AUSTIN (KXAN) — Austin Energy customers who are still without power could be waiting even longer now, according to the utility company.

Judy Evans, whose husband relies on an oxygen machine, said she received information that her power should be back by Sunday, Feb. 12. “We have been out of power for six days and five nights,” she said.

Evans told KXAN that she’s been using her friend’s house with power to charge her husband’s oxygen machine.

“It is hard to watch someone you love struggle to breathe anyway, and it is even harder when you don’t have that power source,” Evans said.

Initially, she said she thought the power would come back on after a day or two and decided to wait, but now she and her husband plan on leaving town.
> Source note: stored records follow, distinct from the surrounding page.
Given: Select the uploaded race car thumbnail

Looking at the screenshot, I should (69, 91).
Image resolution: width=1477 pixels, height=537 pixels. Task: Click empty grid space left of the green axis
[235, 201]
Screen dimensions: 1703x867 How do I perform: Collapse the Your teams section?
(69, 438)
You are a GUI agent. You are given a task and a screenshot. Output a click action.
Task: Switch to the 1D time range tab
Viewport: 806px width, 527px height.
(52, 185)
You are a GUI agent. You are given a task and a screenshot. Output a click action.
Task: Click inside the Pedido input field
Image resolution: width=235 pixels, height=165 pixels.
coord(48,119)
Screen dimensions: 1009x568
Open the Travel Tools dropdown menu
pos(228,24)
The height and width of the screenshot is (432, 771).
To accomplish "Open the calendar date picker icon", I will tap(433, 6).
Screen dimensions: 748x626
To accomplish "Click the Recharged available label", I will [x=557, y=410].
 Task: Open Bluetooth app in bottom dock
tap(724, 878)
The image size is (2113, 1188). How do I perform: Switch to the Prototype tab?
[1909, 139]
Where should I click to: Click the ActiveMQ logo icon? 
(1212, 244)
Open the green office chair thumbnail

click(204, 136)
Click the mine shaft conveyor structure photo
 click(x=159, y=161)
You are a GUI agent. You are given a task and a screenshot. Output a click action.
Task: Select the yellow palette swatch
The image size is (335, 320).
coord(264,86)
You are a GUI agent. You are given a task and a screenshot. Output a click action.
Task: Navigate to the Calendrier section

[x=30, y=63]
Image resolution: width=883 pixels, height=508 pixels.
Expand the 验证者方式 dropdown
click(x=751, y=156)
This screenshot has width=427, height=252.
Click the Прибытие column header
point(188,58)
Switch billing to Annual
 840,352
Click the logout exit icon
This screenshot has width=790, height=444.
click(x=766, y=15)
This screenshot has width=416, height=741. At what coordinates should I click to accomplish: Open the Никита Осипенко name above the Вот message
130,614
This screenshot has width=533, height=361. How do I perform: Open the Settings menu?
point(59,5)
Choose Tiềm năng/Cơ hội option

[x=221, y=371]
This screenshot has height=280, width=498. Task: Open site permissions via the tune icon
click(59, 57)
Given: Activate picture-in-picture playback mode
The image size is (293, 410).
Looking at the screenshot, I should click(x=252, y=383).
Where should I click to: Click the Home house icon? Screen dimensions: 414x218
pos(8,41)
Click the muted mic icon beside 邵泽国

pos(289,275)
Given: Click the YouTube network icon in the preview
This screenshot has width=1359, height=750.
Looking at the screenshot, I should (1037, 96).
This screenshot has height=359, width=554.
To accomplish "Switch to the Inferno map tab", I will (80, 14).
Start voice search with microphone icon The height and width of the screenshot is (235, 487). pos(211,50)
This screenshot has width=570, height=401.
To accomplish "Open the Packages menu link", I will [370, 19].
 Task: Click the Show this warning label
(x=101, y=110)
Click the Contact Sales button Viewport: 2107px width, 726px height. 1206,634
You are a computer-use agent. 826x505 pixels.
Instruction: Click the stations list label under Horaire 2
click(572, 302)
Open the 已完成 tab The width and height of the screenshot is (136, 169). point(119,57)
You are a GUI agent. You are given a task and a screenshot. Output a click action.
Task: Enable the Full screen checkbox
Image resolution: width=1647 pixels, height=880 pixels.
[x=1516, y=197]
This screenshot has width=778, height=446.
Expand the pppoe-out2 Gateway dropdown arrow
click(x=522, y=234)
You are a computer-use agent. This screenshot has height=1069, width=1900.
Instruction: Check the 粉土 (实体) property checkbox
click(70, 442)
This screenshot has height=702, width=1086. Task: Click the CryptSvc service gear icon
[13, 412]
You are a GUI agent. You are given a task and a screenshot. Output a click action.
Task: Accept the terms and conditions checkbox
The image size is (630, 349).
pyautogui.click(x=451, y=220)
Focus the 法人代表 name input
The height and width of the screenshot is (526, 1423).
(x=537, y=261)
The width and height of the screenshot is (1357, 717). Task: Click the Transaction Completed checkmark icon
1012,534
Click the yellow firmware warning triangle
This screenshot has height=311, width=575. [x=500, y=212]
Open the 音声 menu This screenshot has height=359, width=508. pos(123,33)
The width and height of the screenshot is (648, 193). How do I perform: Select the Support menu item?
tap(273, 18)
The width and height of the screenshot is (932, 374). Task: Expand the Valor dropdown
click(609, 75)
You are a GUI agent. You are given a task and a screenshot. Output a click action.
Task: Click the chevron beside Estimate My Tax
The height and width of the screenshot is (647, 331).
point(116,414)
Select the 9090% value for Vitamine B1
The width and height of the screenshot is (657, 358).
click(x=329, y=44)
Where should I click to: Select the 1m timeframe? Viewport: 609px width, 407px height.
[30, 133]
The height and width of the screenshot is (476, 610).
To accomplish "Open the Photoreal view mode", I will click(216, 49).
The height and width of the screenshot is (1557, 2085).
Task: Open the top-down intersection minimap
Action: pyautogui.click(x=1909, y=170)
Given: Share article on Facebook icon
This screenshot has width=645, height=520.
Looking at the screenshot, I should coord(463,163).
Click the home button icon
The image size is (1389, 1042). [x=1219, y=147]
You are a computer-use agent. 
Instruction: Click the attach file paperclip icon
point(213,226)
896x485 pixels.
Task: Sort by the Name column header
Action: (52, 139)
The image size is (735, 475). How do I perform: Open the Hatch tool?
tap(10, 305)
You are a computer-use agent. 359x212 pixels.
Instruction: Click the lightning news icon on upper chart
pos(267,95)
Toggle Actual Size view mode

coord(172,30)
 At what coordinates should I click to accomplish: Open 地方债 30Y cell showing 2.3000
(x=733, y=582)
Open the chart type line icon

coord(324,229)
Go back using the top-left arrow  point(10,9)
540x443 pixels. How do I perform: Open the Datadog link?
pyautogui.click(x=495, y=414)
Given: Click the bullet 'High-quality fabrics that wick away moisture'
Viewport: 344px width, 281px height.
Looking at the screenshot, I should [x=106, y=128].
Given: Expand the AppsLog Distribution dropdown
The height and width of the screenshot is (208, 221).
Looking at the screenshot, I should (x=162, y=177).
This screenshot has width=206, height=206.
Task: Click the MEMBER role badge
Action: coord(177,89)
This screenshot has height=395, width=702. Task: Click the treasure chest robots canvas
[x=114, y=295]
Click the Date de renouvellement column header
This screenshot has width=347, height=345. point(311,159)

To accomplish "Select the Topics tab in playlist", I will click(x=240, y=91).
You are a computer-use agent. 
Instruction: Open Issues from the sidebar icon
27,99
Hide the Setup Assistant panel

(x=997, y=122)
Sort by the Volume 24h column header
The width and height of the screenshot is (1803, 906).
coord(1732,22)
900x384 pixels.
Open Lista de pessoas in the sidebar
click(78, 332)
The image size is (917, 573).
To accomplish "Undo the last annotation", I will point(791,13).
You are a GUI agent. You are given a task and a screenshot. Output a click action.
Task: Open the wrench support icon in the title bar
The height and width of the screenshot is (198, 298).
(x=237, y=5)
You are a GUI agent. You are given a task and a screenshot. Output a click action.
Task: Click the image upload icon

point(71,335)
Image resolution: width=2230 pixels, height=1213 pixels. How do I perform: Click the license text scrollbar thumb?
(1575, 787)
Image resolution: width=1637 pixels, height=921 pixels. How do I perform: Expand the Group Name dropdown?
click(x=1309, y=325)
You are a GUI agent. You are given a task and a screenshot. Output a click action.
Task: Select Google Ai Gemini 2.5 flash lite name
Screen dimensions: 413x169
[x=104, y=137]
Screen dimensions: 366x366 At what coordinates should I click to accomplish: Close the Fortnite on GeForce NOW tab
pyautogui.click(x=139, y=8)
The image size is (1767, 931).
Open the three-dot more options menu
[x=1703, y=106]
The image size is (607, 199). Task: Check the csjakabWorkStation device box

“I think people aren’t being informed correctly,” Evans said. “I think there should be a lot more transparency.”

Austin Energy does have a medically-vulnerable registry, according to Austin Energy General Manager Jackie Sargent. She said, in emergencies, Austin Energy calls people on the list and is supposed to stop by to check on their customers.

Evans said her husband was on the medically vulnerable registry.

On Monday, KXAN asked if there were any issues getting to people on the medically-vulnerable list.

“We can look into that and if you can get her name to us, you can give that to [our spokesperson], and we will follow up with you,” Sargent said during a news conference Monday afternoon.

KXAN gave an Austin Energy official her number and was told they would call Evans. On Wednesday, Austin Energy told KXAN Evans’ husband was not on the list.

Sargent said getting every customer’s power back is a priority.

MP Technologies, which is based in Cypress, is one of several outside agencies that have been helping Austin Energy get power back. Overall, there are about 1,000 people working to get power back on in Austin.

Craig Brooks with Austin Energy said when crews get their assignments, they meet before starting a job. He said some customers might see multiple Austin Energy trucks in a parking lot near a work site.

“When they get to their work location, they will find a place they can congregate and talk about the work they are about to perform,” Brooks said. “So when you see these trucks congregating in an area, they are having discussions on safety and the work they are about to do.”

Another concern that could delay work is the rain expected this week. Brooks said that can cause delays, but Austin Energy will have crews working around the clock to restore power to customers.